§ Text shown:
━━━━━━━━━━━━━━━━

Magnolia is opening Noma: My Perfect Storm day and date in six cities including the Sunshine in New York, Bloor Hot Docs in Toronto and Chicago’s Gene Siskel Film Center on Friday. It will head to L.A.’s Laemmle Royal December 21 and Laemmle NoHo 7 December 22. It will continue to add markets slowly into January in addition to on-demand platforms via Amazon Video and iTunes.
Director-writer: Sonny Mallhi
Cast: Ryan Simpkins, Annika Marks, Karina Logue
Distributor: Gravitas Ventures
Veteran producer Sonny Mallhi originally wrote Anguish to be a studio movie and said he had a couple of offers, but ultimately opted to go the indie route. “I wanted to try it my way,” said Mallhi. “I knew what the [studio notes] would look like. I always try and set [my stories] in the Midwest or a small town, and then it gets shot in Pasadena.”

━━━━━━━━━━━━━━━━

§ Exercise instructions:
a. According to the film release text, which Los Angeles theater gets Noma: My Perfect Storm on December 21?
b. Rewrite the film release text from "Magnolia is opening" up to and including "Video and iTunes.", swapping "January" for "February".

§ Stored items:
━━━━━━━━━━━━━━━━

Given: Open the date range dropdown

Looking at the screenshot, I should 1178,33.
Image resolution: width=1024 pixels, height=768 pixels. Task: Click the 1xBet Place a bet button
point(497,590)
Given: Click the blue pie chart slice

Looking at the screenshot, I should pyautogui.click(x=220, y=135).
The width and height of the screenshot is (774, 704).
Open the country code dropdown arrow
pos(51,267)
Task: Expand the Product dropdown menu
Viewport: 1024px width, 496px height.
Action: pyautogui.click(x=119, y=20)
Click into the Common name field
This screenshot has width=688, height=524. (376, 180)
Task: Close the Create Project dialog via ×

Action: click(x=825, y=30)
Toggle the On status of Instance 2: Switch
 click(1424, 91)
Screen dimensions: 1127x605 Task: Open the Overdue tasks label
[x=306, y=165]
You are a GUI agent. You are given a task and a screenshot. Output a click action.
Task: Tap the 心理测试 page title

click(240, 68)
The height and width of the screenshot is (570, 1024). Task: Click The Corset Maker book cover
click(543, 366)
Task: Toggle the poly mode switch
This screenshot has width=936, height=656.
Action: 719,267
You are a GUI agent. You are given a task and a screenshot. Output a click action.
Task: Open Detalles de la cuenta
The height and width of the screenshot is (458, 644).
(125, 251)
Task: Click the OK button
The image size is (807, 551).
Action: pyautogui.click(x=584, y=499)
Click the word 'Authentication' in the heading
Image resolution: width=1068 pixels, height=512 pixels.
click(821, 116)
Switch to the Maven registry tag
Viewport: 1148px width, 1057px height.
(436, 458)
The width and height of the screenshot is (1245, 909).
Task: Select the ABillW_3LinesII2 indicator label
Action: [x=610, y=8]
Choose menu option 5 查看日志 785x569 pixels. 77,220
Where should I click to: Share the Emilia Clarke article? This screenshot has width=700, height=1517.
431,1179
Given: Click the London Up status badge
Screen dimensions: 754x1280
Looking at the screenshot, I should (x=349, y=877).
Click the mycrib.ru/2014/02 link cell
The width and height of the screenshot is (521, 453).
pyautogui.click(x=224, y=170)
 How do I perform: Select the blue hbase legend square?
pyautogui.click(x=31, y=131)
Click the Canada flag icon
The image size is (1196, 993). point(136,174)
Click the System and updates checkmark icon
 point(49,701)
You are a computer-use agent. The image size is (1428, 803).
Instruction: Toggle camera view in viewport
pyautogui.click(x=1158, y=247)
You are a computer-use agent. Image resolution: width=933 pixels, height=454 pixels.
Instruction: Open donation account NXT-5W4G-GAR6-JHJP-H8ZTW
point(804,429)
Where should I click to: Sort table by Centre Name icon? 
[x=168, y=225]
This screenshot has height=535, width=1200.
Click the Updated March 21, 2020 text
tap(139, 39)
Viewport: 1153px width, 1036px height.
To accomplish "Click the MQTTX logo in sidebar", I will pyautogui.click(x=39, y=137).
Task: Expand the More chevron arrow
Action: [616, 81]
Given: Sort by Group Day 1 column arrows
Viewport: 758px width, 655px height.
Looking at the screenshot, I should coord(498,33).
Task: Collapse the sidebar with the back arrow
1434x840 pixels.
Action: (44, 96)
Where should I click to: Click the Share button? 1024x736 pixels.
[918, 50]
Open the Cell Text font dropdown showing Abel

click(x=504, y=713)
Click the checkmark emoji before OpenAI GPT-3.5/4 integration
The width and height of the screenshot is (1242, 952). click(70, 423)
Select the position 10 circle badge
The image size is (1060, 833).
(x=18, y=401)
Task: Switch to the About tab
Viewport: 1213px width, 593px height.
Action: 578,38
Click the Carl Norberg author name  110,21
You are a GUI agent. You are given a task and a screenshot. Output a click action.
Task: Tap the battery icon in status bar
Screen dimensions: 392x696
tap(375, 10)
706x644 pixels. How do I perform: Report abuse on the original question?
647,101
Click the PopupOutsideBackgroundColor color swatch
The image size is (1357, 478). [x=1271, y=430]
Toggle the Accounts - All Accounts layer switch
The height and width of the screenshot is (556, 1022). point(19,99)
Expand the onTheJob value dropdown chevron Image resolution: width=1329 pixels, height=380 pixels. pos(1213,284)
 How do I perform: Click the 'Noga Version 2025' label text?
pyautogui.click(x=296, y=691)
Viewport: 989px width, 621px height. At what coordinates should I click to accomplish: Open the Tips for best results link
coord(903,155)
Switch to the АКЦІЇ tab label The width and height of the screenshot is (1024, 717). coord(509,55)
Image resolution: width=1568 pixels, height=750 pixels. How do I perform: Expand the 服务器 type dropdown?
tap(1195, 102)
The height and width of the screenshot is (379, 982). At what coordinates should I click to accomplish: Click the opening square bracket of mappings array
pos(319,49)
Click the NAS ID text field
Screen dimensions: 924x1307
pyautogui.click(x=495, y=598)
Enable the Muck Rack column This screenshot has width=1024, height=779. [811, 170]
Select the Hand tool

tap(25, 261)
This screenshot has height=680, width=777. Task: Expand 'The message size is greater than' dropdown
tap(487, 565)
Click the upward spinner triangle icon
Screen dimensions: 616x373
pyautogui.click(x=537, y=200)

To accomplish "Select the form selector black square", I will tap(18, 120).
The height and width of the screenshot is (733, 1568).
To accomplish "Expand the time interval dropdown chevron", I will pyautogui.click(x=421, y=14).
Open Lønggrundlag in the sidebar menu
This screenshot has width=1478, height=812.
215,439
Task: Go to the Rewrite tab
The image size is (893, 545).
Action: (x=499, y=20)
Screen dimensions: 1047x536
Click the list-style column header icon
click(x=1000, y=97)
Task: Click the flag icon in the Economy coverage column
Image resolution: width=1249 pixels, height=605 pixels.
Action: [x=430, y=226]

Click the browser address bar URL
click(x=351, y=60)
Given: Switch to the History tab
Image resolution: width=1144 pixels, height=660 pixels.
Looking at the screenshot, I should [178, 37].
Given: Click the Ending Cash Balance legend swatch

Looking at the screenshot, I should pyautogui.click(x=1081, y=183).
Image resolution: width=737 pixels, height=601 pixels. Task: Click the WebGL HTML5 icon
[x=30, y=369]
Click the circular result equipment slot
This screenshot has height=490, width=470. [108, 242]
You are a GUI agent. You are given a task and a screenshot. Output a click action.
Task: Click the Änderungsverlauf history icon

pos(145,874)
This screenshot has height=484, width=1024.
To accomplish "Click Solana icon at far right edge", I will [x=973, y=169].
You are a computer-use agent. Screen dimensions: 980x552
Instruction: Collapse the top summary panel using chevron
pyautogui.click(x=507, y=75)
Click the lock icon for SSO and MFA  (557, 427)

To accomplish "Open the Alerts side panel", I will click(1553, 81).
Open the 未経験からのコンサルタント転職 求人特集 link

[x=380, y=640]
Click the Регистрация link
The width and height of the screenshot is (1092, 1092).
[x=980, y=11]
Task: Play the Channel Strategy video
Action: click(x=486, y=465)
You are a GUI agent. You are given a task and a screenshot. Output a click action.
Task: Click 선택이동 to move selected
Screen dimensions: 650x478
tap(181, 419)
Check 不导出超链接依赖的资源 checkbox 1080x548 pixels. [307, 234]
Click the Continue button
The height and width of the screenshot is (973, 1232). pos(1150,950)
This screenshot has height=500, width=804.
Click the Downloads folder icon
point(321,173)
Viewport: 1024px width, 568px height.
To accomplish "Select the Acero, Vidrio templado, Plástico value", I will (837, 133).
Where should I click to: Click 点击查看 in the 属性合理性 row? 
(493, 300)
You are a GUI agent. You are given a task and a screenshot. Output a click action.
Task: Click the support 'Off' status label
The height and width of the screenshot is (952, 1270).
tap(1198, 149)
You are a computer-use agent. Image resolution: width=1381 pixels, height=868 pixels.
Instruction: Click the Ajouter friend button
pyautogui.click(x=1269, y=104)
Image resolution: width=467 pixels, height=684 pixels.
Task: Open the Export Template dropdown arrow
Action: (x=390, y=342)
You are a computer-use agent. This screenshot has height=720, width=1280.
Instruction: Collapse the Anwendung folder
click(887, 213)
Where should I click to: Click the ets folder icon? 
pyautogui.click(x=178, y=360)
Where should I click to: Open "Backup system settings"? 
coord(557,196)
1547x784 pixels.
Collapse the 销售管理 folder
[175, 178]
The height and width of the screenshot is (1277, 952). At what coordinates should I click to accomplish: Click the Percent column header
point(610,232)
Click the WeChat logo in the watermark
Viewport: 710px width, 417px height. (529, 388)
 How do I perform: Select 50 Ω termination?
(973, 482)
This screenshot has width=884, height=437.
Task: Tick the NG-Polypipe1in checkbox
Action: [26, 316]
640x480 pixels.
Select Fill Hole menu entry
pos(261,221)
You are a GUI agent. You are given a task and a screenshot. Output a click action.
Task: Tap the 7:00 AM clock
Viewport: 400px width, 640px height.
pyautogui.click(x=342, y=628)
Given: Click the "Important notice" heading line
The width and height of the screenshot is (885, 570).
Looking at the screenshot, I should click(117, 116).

━━━━━━━━━━━━━━━━

§ Solved tasks:
a. The Laemmle Royal.

b.
Magnolia is opening Noma: My Perfect Storm day and date in six cities including the Sunshine in New York, Bloor Hot Docs in Toronto and Chicago’s Gene Siskel Film Center on Friday. It will head to L.A.’s Laemmle Royal December 21 and Laemmle NoHo 7 December 22. It will continue to add markets slowly into February in addition to on-demand platforms via Amazon Video and iTunes.